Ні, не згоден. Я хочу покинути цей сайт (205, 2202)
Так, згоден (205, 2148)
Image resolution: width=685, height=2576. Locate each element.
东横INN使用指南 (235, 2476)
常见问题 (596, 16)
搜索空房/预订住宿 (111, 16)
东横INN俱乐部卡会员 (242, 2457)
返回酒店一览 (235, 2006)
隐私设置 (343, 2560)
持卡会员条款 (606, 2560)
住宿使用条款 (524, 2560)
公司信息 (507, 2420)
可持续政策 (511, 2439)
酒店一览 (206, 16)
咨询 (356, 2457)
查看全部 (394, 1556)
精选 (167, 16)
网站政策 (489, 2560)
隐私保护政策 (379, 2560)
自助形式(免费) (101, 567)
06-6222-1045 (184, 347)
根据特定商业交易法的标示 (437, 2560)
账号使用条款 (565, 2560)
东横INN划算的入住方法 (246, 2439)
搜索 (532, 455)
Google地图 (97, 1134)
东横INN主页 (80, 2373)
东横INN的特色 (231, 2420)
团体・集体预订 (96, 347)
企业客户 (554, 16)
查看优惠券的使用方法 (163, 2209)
____
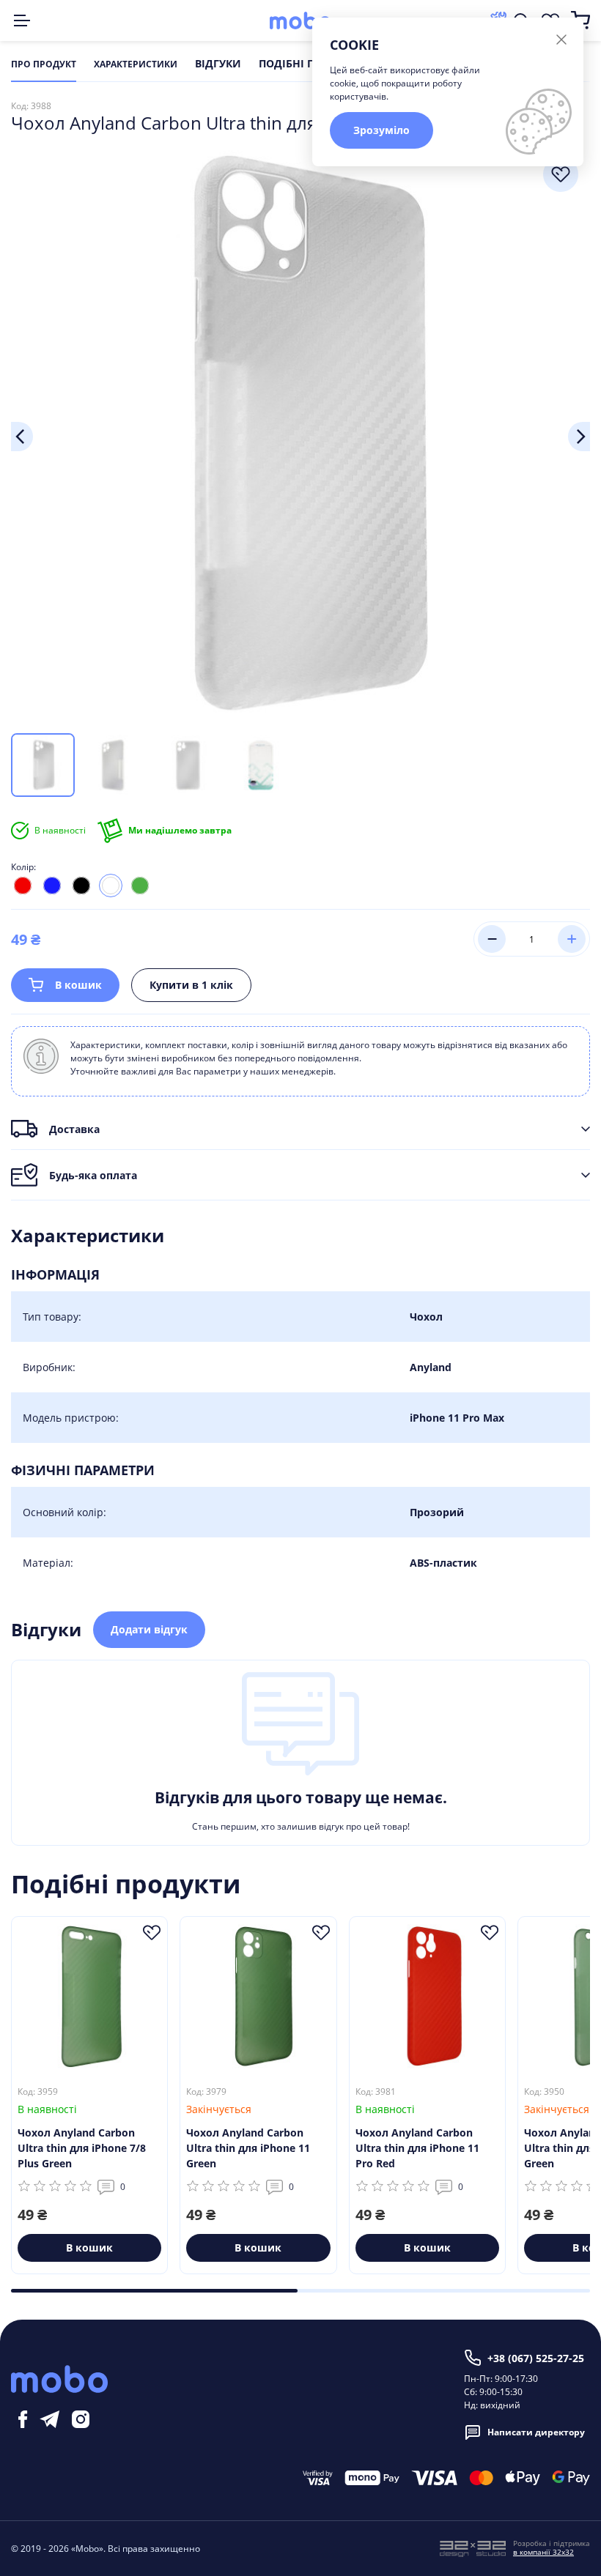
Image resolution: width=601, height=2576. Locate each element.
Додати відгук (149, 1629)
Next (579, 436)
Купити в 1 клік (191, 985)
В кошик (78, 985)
____
Problem: Beginning at the line with "东横INN使用指南 (235, 2476)" and ending at the line with "查看优惠券的使用方法 (163, 2209)", reproduce each line of the data above exactly, and add no other lines.

Solution:
东横INN使用指南 (235, 2476)
常见问题 (596, 16)
搜索空房/预订住宿 (111, 16)
东横INN俱乐部卡会员 (242, 2457)
返回酒店一览 (235, 2006)
隐私设置 (343, 2560)
持卡会员条款 (606, 2560)
住宿使用条款 (524, 2560)
公司信息 (507, 2420)
可持续政策 (511, 2439)
酒店一览 (206, 16)
咨询 (356, 2457)
查看全部 (394, 1556)
精选 (167, 16)
网站政策 (489, 2560)
隐私保护政策 (379, 2560)
自助形式(免费) (101, 567)
06-6222-1045 (184, 347)
根据特定商业交易法的标示 (437, 2560)
账号使用条款 (565, 2560)
东横INN划算的入住方法 (246, 2439)
搜索 (532, 455)
Google地图 (97, 1134)
东横INN主页 (80, 2373)
东横INN的特色 (231, 2420)
团体・集体预订 (96, 347)
企业客户 (554, 16)
查看优惠券的使用方法 (163, 2209)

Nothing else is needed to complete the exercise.